Now, I teach university students. I make lesson plans that meet only my criteria. I never stay up late grading papers. I answer kakaos and text messages from worried students. I only worry about my students passing the class. I have never thought about breaking up a fight or wondering if a student is going to harm themselves, others, or me in class.

And you know what?
I feel guilty. Like I gave up. I feel like I cheated somehow.
I know all of these absolutely phenomenal men and women in my home state who do.so.much. And while things only get worse for them (politics in education, pay, student behavior, testing standards, etc.) they still come in everyday ready for battle. They don't slack off. It's balls to the wall with them. They go home and worry about their students. They stay up late worrying about things they can't change. They face some dangerous kids everyday. The same kids who would scream "Don't touch me!" when I would touch their arm to wake them up, or the kid who shoved me out of the way to beat some kid's ass. (Don't worry. I grabbed that kid and had him pinned him to the wall before he could beat up anyone.)

And it wasn't always fight and defeat. There were wins. Big wins. Bigger than anything I've ever experienced in Korea or probably ever will again. Days when girls would come into my room at lunch to talk about boys (they never change), when the kid's grandma sent an email to me and my principals on Teacher Appreciation Day saying nothing but praise about me, and the day I got to tell kids who had never passed a state exam that they had passed, and not barely. Big wins people. Makes me want to run back to the classroom and join the ranks again.
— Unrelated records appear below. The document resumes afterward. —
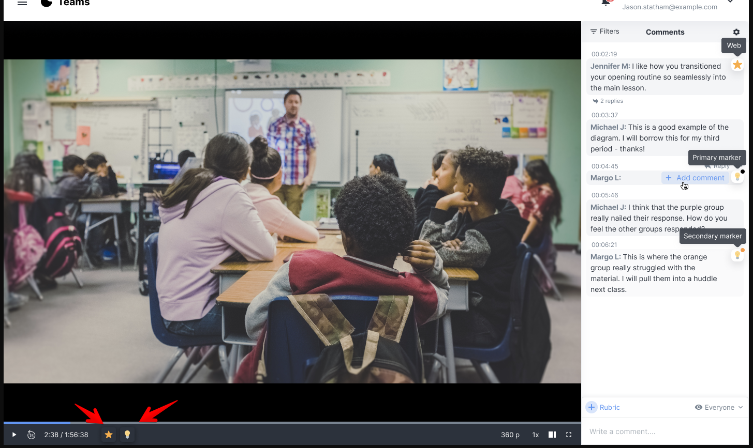Image resolution: width=753 pixels, height=448 pixels.
Task: Click the Add comment button
Action: click(x=695, y=178)
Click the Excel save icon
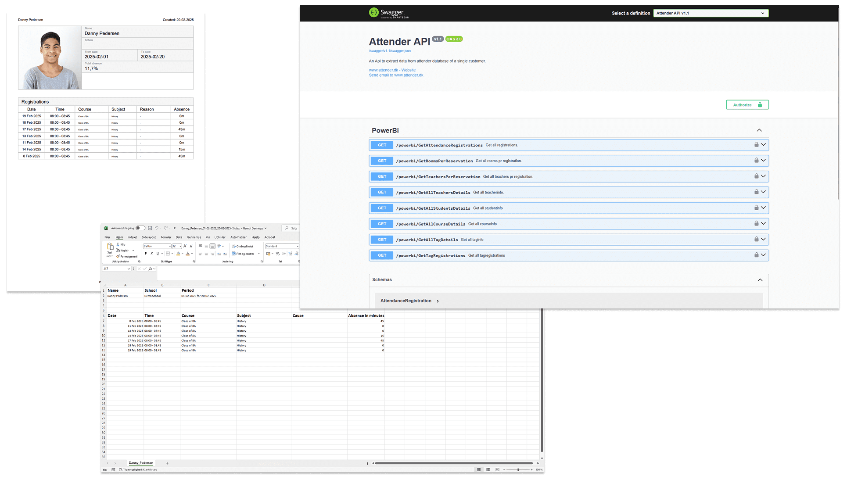Viewport: 847px width, 480px height. (x=150, y=228)
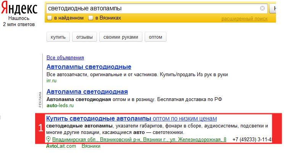The height and width of the screenshot is (155, 284).
Task: Tick the "в найденном" checkbox
Action: pos(50,18)
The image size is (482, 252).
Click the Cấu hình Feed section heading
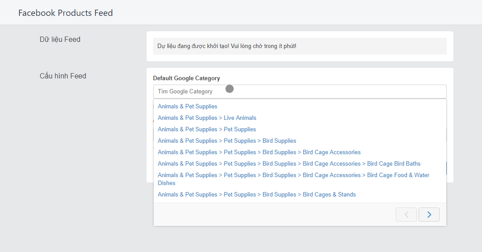coord(63,76)
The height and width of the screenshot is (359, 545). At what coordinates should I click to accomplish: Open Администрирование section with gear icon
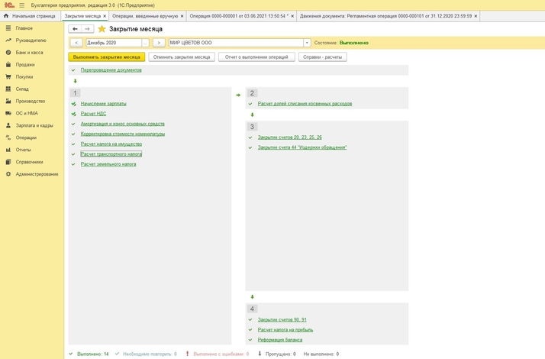[x=36, y=174]
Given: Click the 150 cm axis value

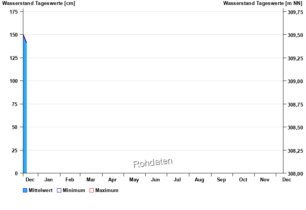Looking at the screenshot, I should click(x=13, y=35).
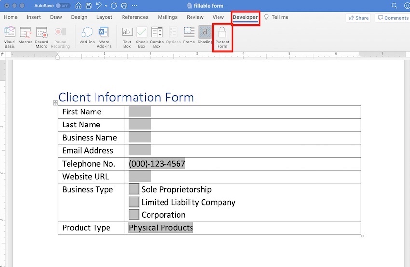The height and width of the screenshot is (267, 410).
Task: Open the Physical Products dropdown field
Action: 161,228
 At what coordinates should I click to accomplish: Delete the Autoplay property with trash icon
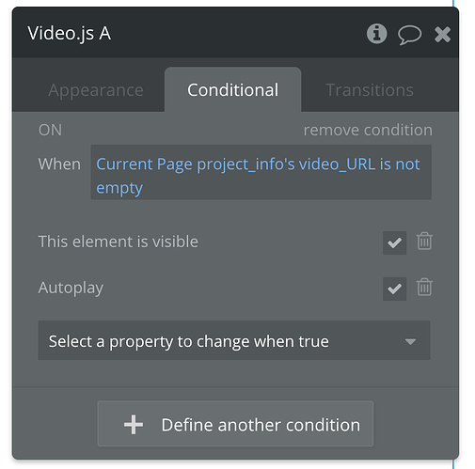tap(424, 287)
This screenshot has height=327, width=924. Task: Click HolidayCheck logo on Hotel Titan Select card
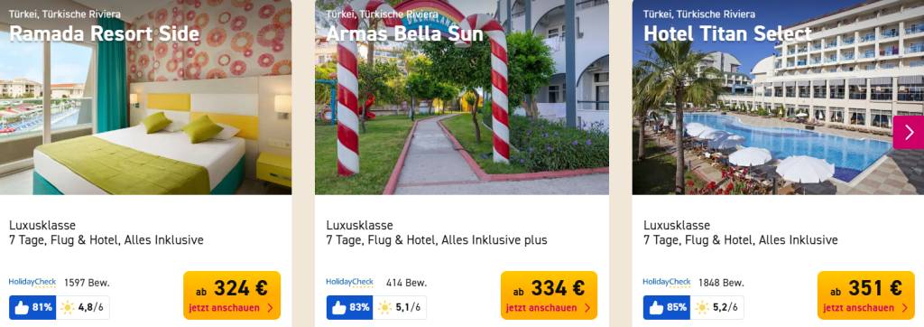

But I know I won't. And I feel like a quitter. I know there are a few expats in Korea who were teachers before, and I wonder if they understand. Do they miss the classroom and those kids who you'd fight for? Do they wonder what happened to their old students; if they are even still in school? Do they walk home from their jobs, which is 5x easier than the one they left, and feel like they could be doing more? Do they think of their old co-workers or mentors and say prayers for them? Do they feel like they gave up?

But all of that everyday stuff that got in the way of teaching, of doing the thing we are so good at, and love to do, I hated it. I wanted to teach without politics. I wanted to travel and experience life outside of the usual. And truthfully, I didn't want to wake up dreading my drive to work everyday. I knew I had to make a change. The job was making me depressed and I absolutely hated teaching by the end of every week. And that wasn't me. I love teaching. I love it. I had to leave and take my skills somewhere else. Does that make me, and others like me, brave? Knowing that we wanted something different, and out of such a flawed system. Or did we quit?

Maybe the only way we could actually be quitters is if we came here to teach and stopped caring. Maybe if we were really quitters we wouldn't really be able to call ourselves teachers. But I'm still pretty proud to call that my profession. It's not what I'm doing for a couple of years abroad to pay off debt. It's what I do and I can't really quit.